Look for "link" in the material below and show each line that contains it.

RECORDS SUPPLIED
==*==
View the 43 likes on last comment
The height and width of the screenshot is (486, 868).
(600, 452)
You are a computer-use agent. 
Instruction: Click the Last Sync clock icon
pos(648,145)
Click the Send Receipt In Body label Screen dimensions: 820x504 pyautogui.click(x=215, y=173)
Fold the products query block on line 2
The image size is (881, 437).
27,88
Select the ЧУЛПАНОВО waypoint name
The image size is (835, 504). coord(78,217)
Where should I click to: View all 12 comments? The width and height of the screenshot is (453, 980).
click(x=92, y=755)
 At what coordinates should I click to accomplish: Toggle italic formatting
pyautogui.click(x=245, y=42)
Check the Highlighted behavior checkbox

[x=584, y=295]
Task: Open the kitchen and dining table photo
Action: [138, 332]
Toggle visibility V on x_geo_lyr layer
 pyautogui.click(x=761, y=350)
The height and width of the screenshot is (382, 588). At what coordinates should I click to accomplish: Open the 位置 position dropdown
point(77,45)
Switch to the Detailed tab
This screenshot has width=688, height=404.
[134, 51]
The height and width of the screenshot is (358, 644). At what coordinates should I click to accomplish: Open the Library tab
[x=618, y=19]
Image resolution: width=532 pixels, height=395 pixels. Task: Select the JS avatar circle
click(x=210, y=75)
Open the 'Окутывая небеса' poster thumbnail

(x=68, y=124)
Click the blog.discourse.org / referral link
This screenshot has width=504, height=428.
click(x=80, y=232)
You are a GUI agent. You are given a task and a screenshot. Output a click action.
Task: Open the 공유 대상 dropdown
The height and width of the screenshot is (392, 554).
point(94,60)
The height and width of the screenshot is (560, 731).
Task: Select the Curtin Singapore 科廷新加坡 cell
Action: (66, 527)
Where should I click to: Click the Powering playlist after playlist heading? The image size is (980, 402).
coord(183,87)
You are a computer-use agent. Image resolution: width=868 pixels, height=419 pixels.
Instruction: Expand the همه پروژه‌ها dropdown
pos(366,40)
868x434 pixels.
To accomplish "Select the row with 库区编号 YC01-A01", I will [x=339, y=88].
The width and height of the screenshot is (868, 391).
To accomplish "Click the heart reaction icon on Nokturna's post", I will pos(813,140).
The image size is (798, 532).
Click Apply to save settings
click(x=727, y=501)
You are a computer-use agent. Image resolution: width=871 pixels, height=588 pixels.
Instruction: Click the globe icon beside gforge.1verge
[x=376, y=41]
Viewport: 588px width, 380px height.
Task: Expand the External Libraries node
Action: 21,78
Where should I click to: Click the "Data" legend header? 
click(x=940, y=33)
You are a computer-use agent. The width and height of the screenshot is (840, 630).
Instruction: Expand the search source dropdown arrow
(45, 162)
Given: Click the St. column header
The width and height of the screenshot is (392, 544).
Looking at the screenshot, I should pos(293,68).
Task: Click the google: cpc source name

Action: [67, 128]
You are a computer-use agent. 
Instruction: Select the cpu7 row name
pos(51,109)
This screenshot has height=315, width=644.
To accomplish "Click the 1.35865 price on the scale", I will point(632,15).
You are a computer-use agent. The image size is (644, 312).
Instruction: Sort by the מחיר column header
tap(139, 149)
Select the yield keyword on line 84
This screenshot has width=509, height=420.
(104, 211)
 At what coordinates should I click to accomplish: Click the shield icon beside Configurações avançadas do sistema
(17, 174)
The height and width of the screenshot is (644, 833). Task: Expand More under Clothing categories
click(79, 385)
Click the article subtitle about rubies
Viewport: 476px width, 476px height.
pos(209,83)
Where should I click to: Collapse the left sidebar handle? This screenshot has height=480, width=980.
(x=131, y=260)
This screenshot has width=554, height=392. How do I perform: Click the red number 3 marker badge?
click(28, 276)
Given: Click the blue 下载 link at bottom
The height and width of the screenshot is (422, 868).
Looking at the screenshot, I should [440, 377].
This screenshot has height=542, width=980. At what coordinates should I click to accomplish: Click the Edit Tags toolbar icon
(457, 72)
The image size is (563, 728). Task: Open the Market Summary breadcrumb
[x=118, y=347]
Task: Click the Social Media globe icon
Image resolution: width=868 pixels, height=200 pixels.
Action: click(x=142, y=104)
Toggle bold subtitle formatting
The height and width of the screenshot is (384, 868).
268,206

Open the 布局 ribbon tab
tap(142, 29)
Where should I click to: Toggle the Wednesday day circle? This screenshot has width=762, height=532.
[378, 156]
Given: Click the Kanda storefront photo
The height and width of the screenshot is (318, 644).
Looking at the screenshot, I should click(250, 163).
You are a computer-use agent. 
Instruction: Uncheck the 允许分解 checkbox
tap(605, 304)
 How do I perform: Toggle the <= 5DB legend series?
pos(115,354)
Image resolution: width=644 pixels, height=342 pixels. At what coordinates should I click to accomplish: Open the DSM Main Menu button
==*==
REPLY
Click the blog.discourse.org / referral link
Given: Click the blue 下载 link at bottom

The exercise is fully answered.